EXTRACTED TEXT —

────

My 8 year old started school on Monday. Back to school is a bittersweet time. Sweet because after 3 months of them hanging around the house complaining that there’s nothing to do, you finally have a way to occupy their time – School. Bitter because you see these children that you have raised getting older and older by the minute and you can never really believe they’re old enough to go into the grade they’re going into.
My daughter is now in 3rd grade and I am left baffled wondering where the time went. Third grade was a heady time for me. Mrs. Hanibut was my homeroom teacher. She was a
Space nut. She has a passion for Space and passed on that passion to her students. If for only the year she was their teacher. She was one of the teachers who was a finalist to be on The Challenger. Thank goodness she wasn’t picked. She was kind to me and I’ll never forget her spunky attitude.
Third grade is the year I really, really struggled with Math. Mr. Standing was my Math teacher and I remember his classroom clearly as I sat in the back and struggled with the concepts. My parents got me a tutor at Weber State University and it changed my life. Not only did I improve the math skills I should have already had, but she started me on the times tables way before my class did. So the day that Mr. Standing introduced them to the class, I was able to show off what I had learned with my tutor. I impressed the other kids whereas before I was just the shy kid in the corner unable to compete.
Third grade was also the year my mother was diagnosed with breast cancer. My parents, not wanting to scare us, didn’t really clue us in on what was going on. I don’t think they realized this scared me more. When Mrs. Hanibut found out about my mother, she immediately paid extra attention to me. I remember the absolute pain my mother was in, but also that she never lost her fighting spirit. She had a million and one mastectomy jokes. Every morning she would get up and walk 6 miles. Two weeks after her double mastectomy surgery, she was out walking again. I can still remember her doing the “finger crawl” exercises she did to regain mobility in her arms. She taught me to never give up in the face of adversity and that laughter really is the best medicine. I don’t remember much from that year, but I remember the important things.
As my daughter embarks on her 3rd grade journey, I have a lot of high hopes for her. Hopefully she is more accepted by her fellow students than I was and doesn’t spend every day being mercilessly teased. I hope that now that she’s on the right ADHD meds she can realize her full academic potential. She’s a smart girl and I hope that now that she can sit still and pay attention she will really flex her intelligence muscles. Mostly I hope she is happy.

────

Dataset entries —

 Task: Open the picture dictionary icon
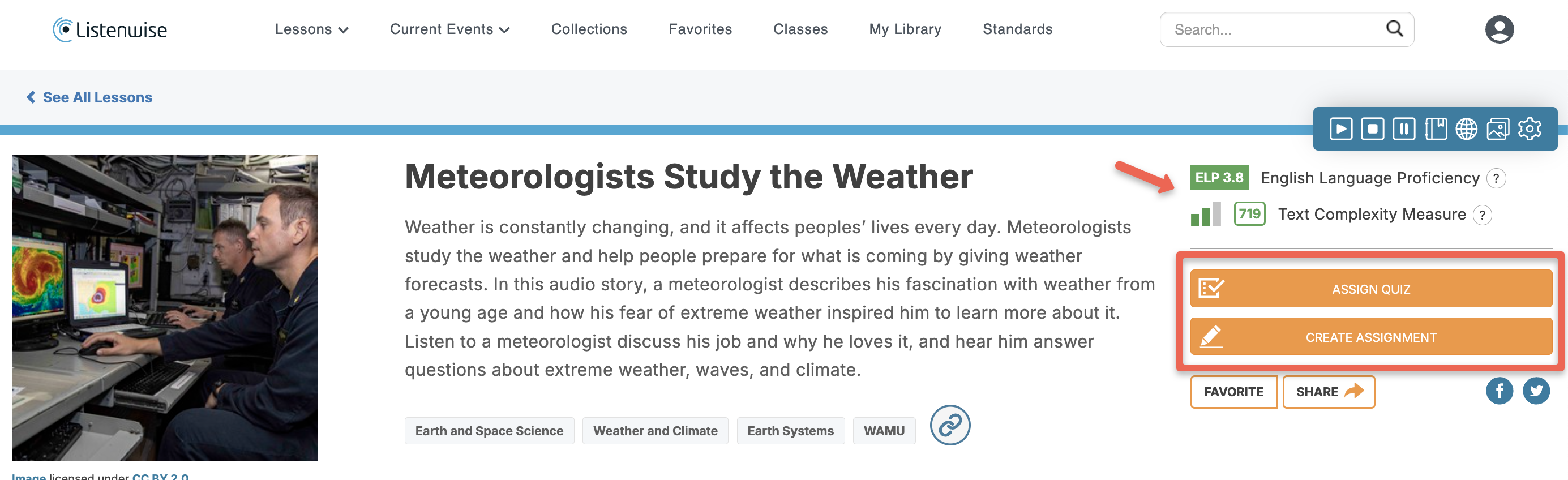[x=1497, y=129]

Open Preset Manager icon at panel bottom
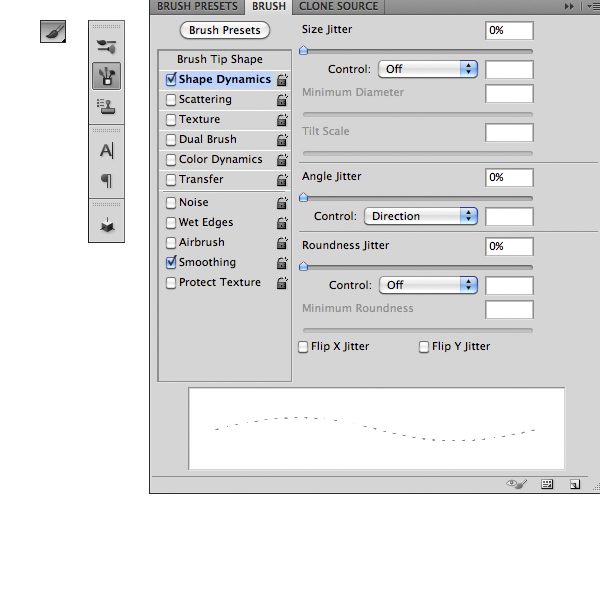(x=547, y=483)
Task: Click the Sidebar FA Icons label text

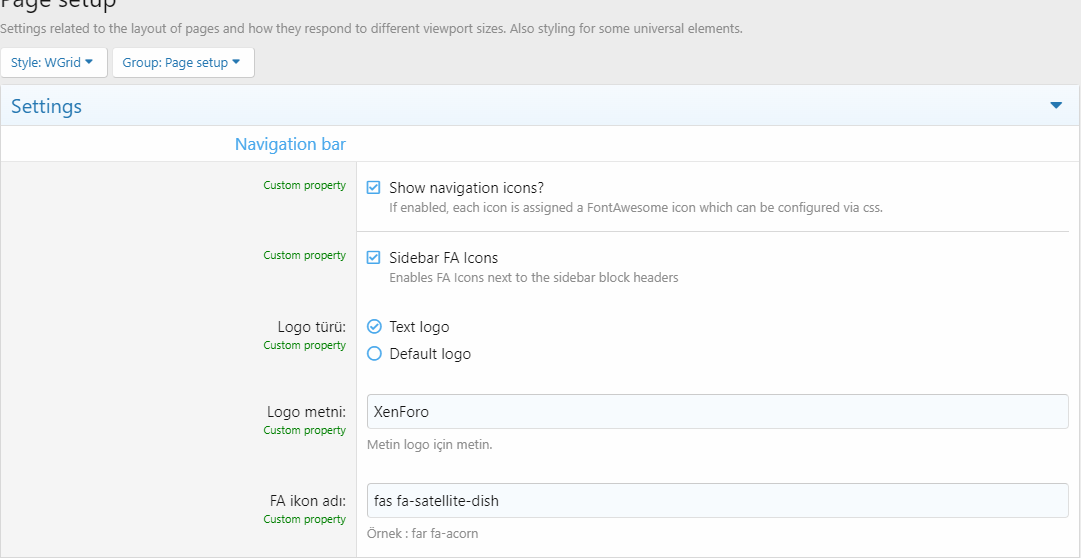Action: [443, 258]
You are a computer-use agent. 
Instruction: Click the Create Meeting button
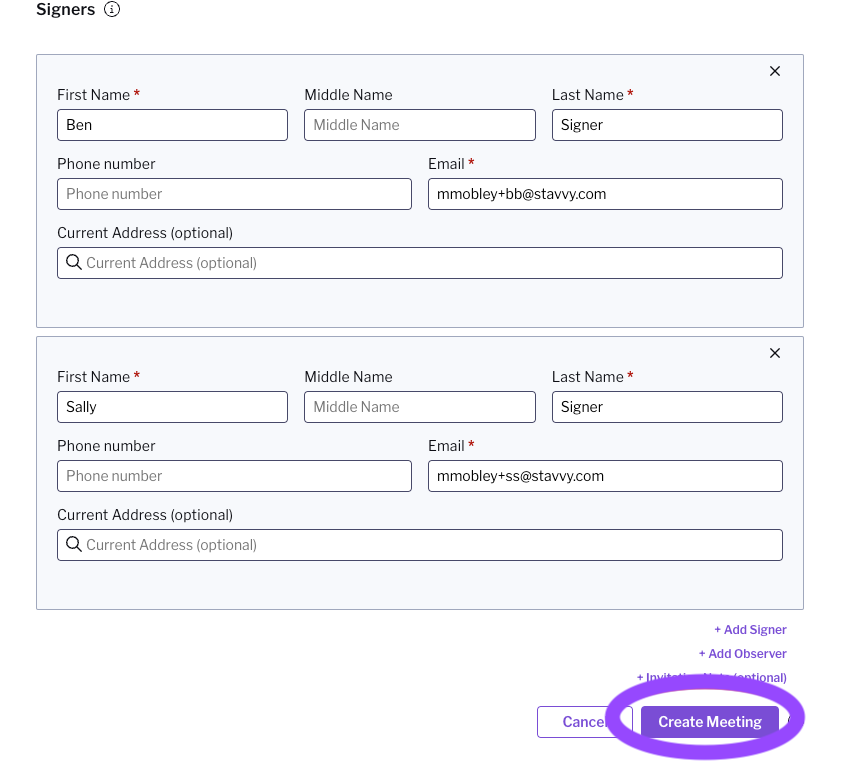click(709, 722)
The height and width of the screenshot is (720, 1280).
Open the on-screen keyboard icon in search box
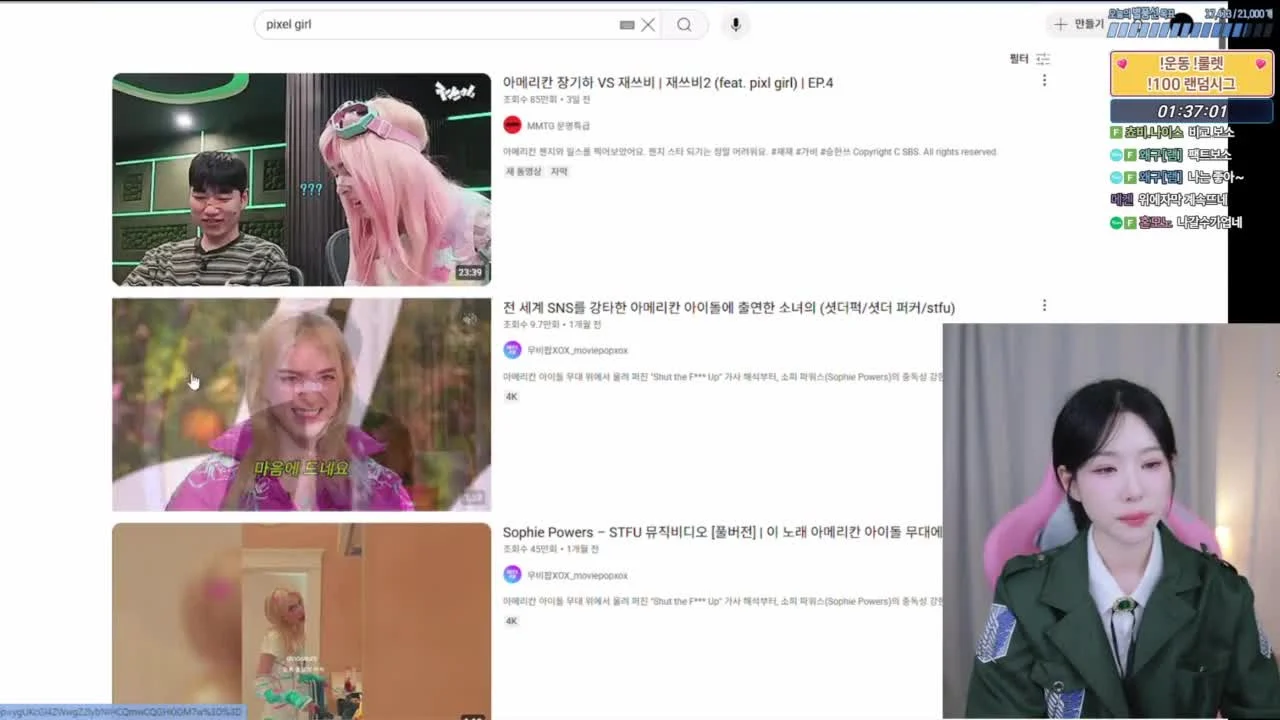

────

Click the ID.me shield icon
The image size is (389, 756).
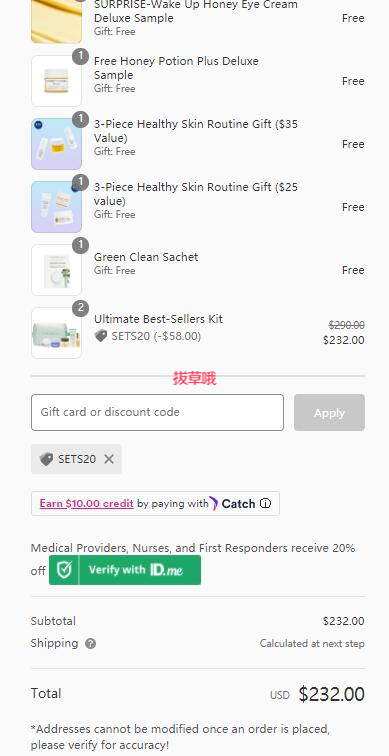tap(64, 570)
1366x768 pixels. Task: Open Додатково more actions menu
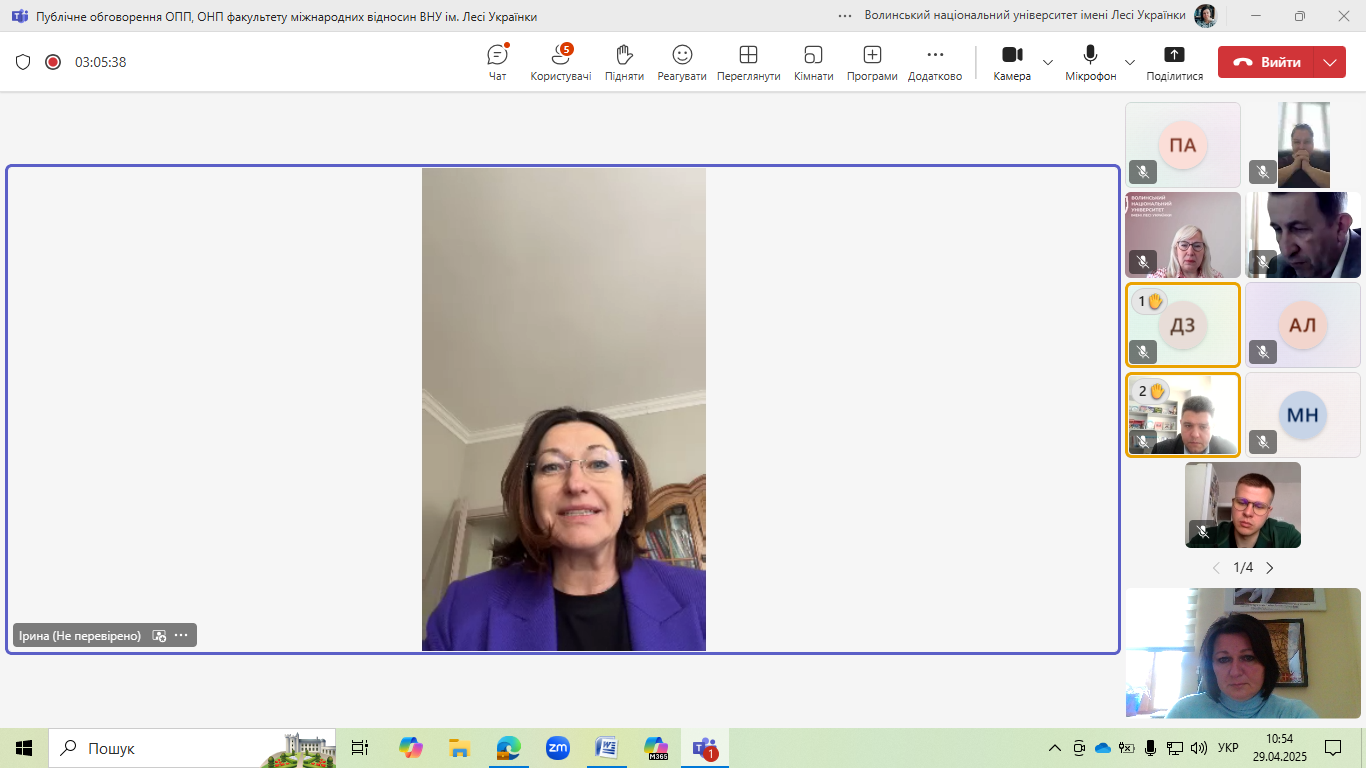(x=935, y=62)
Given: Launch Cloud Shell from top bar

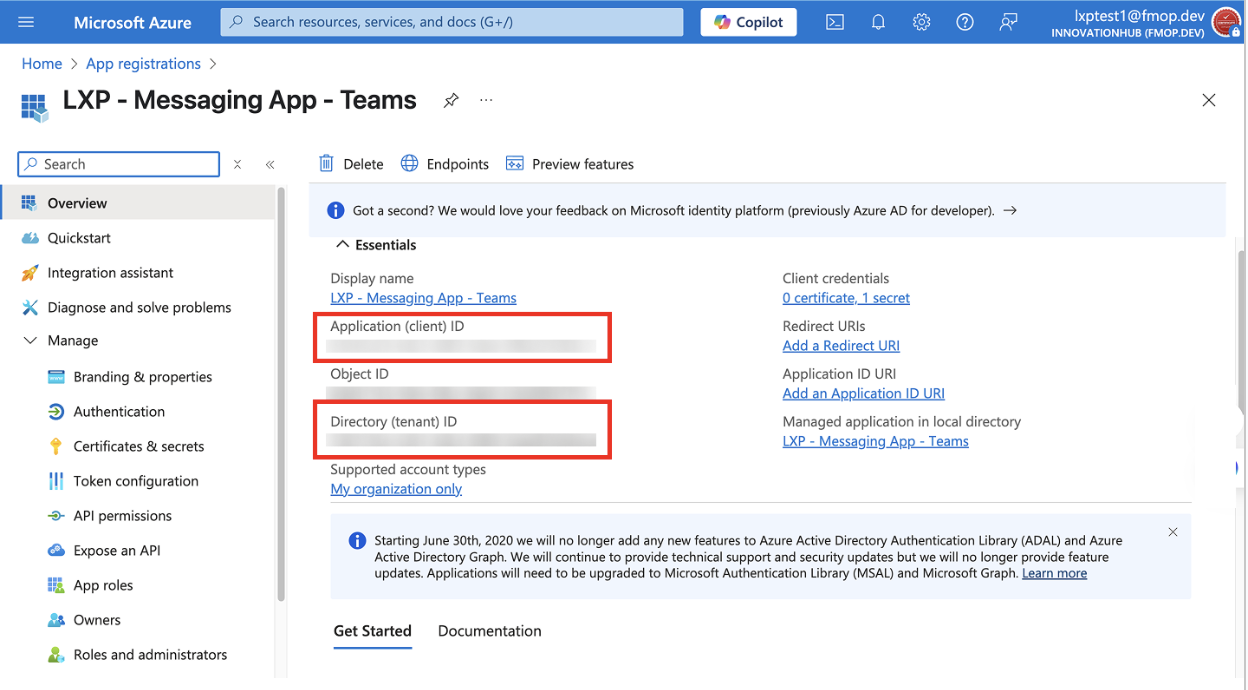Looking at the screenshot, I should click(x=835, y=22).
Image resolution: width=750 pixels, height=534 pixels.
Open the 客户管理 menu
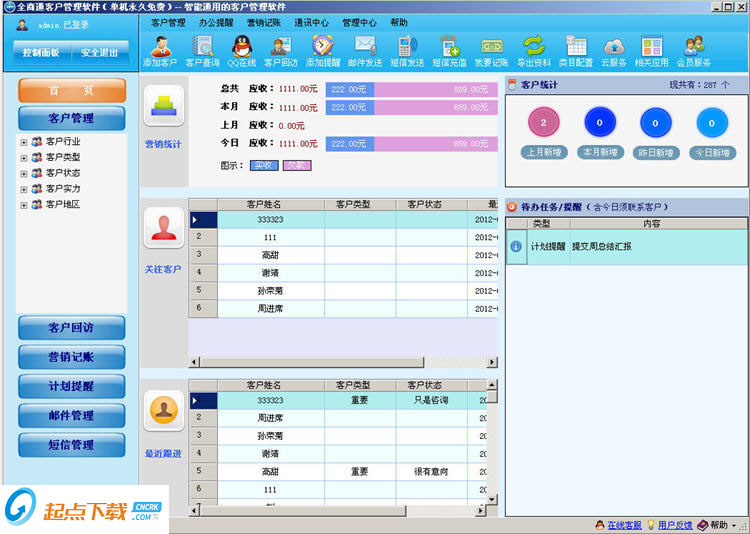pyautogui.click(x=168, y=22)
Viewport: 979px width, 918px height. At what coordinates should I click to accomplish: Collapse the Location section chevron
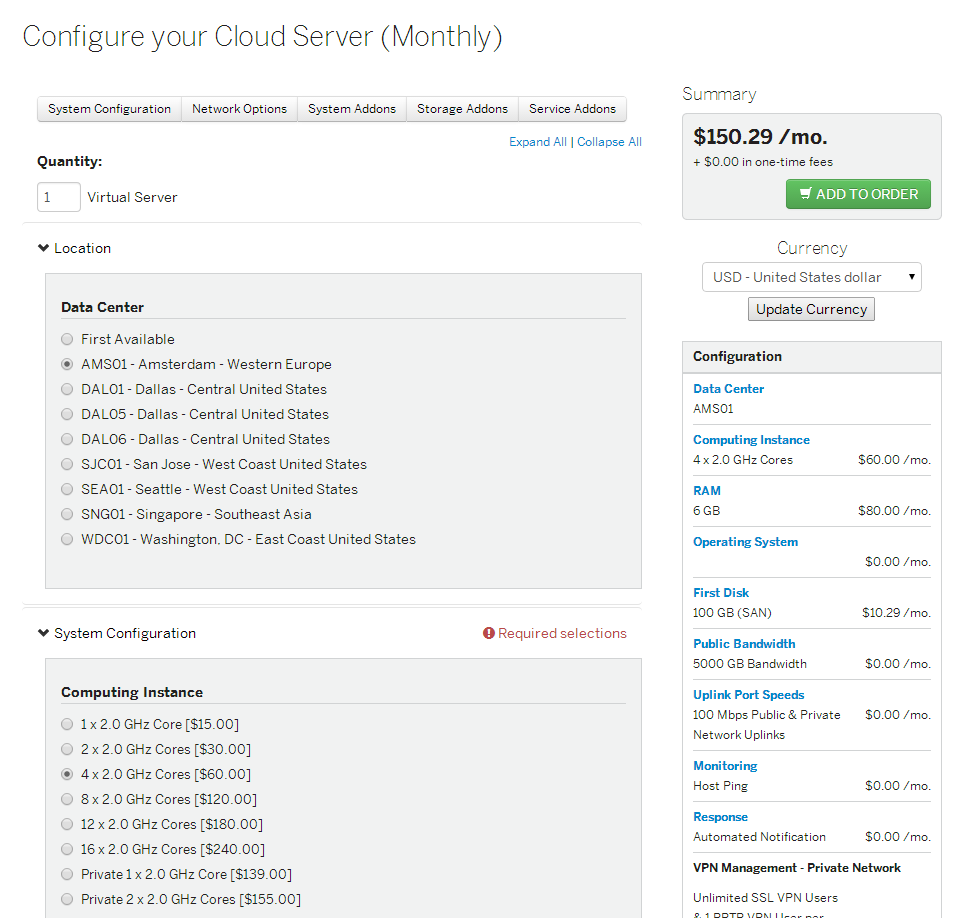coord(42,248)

────

REQUIRED ACTIONS —
1. List every named person, institution, or spacecraft in the post about third grade.
2. In the post about third grade, transcribe everything from "My 8 year old" down to "they’re going into.".
3. Go on with the post about third grade from its final sentence.
These entries have no connection to the text.

EXERCISE RESPONSES —
1.
Mrs. Hanibut
Mr. Standing
Weber State University
The Challenger

2.
My 8 year old started school on Monday. Back to school is a bittersweet time. Sweet because after 3 months of them hanging around the house complaining that there’s nothing to do, you finally have a way to occupy their time – School. Bitter because you see these children that you have raised getting older and older by the minute and you can never really believe they’re old enough to go into the grade they’re going into.

3.
On an interesting side note, Thursday night we went to our children’s back to school night. It was broken down into sections and we were supposed to spend 20 minutes during each session in which each teacher introduced the rules of the classroom and expectations. I literally witnessed a miracle. The entire 20 minutes that her teacher droned on, she sat in her seat and paid attention. She didn’t get up once. She wasn’t even distracted by the other student, who is a boy that as often gotten her into trouble. He got up several times from his desk. Reilley is did not. Reilley is different than she was before. I don’t know if her 1st and 2nd grade teachers would ever think that was possible.
I am stunned by how well she is able to just be herself on this new medication without the constant noise in her head. No one really knows what it’s like to have a learning disability unless they have one. It’s like 1,000 stimuli coming at you at once and you’re supposed to still be able to focus. The other night we were watching the news and on came a story of a mother who was arrested for child abuse. Reilley remarked, “how could a mother ever do that to her child?” That made me feel good because I’m obviously a good enough mother that my own child could never conceive of abuse. She was also crying thinking about the abuse that this child suffered at his mother’s hands. I was proud of her for having that capacity for compassion at such a young age.
My little girl is growing up. And back to school is just another reminder of that.